Reduction of MMP is known as an early apoptotic event and associated with the activation of caspases. Our study showed that PtPz1–PtPz6 in MDA-MB-231 cells were able to activate caspase-8 and -9 followed by downstream caspase-3. A similar situation was observed for MCF-7 cells, except for caspase-3, which was not detected in this cell line. Despite the fact that MCF-7 lack the expression of executor caspase-3, known as CPP32, they undergo apoptosis after treatment with anti-cancer agents. The studied cell line has confirmed 47 kb deletion in exone 3 of the CPP32 gene. However, it appears that not only the activation of caspase-3, but also caspase-7, by the action of initiator caspase-8 and -9, enhanced the apoptosis process. Caspase-7 is strongly associated with caspase-3 and they exhibit the same substrate specificity in vitro. Our results suggest that pyrazole-platinum(II) complexes regulate the apoptosis of breast cancer cells independent of caspase-3 status.

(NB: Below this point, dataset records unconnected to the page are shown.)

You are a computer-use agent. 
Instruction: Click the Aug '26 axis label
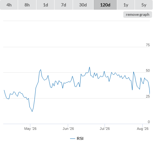pos(143,129)
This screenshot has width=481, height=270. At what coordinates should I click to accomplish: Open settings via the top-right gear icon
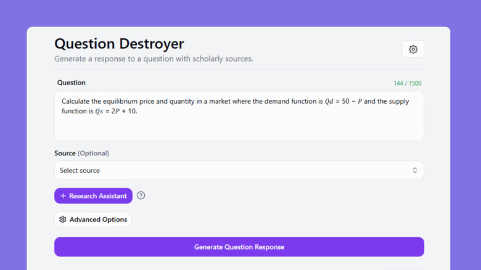pyautogui.click(x=413, y=49)
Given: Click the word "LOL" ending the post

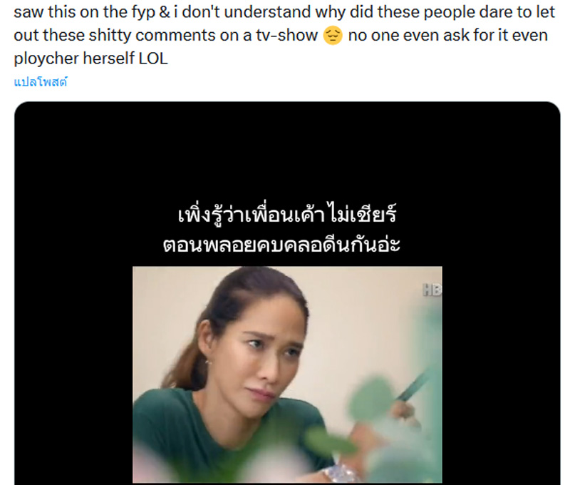Looking at the screenshot, I should (x=153, y=58).
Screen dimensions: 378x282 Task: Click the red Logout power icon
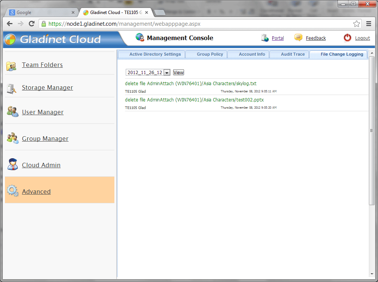click(x=347, y=38)
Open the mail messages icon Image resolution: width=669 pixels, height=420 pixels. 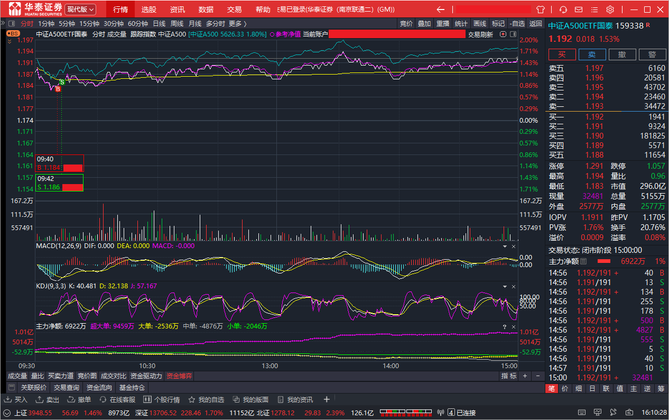click(579, 10)
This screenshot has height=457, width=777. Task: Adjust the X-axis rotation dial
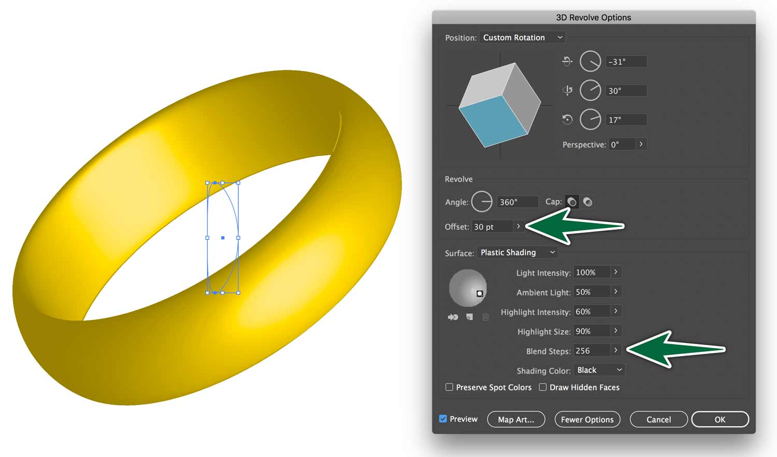click(x=590, y=62)
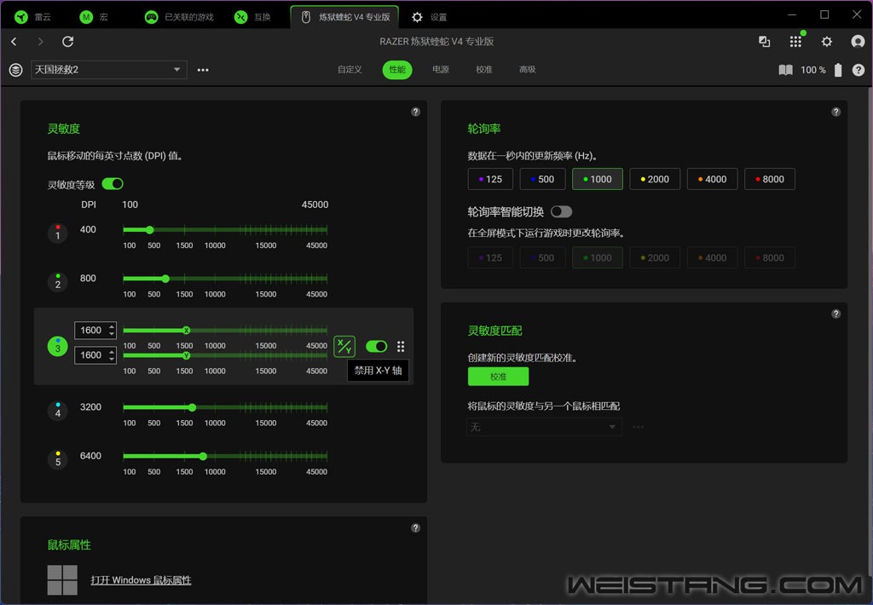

Pinato et al. previously demonstrated that the pro-apoptotic activity of platinum compounds is associated with the production of DNA strand breaks. Moreover, it is believed that pyrazole moiety damages the DNA strand, affecting the regulation of gene expression and epigenetic signaling pathways in tumors and numerous other diseases. PtPz1–PtPz6 produced more extensive DNA fragmentation than cisplatin. This degradation represents the double strand breaks when the DNA helix existed in a double stranded form. Previous studies showed that pyrazoles have anti-tumor activity on different types of cancer cells: non-small cell lung cancer, human hormone-independent prostate cancer, stomach cancer, myeloid leukemia, sarcoma, gastric cancer, and cervical carcinoma. Therefore, it is possible that pyrazole-platinum(II) complexes may be an effective scaffold for further research on complexes with potential anti-tumor activity.

Conclusion

It is known that apoptosis contributes to the cytotoxic effects of anti-cancer drugs. For this reason, compounds with pro-apoptotic activity should be considered promising candidates for anti-cancer drug development. Our study demonstrated that the pyrazole-platinum(II) complexes can modulate both the apoptotic pathways and activate initiator as well executioner caspases. Moreover, although the structure–activity relationship observed on the reaction level of the tested pyrazole platinum complexes in vitro does not entirely explain the mechanism of their cytotoxic action, our results suggest that the presence of the methyl substituent at the N3 position of the pyrazole ring is an advantageous feature for the pyrazole platinum complex’s DNA crosslinking activity. Therefore, further understanding of how different substituted pyrazole-platinum complexes modify DNA, and how these modifications are processed in the cells should provide a rational basis for the design of new pyrazole-platinum drugs.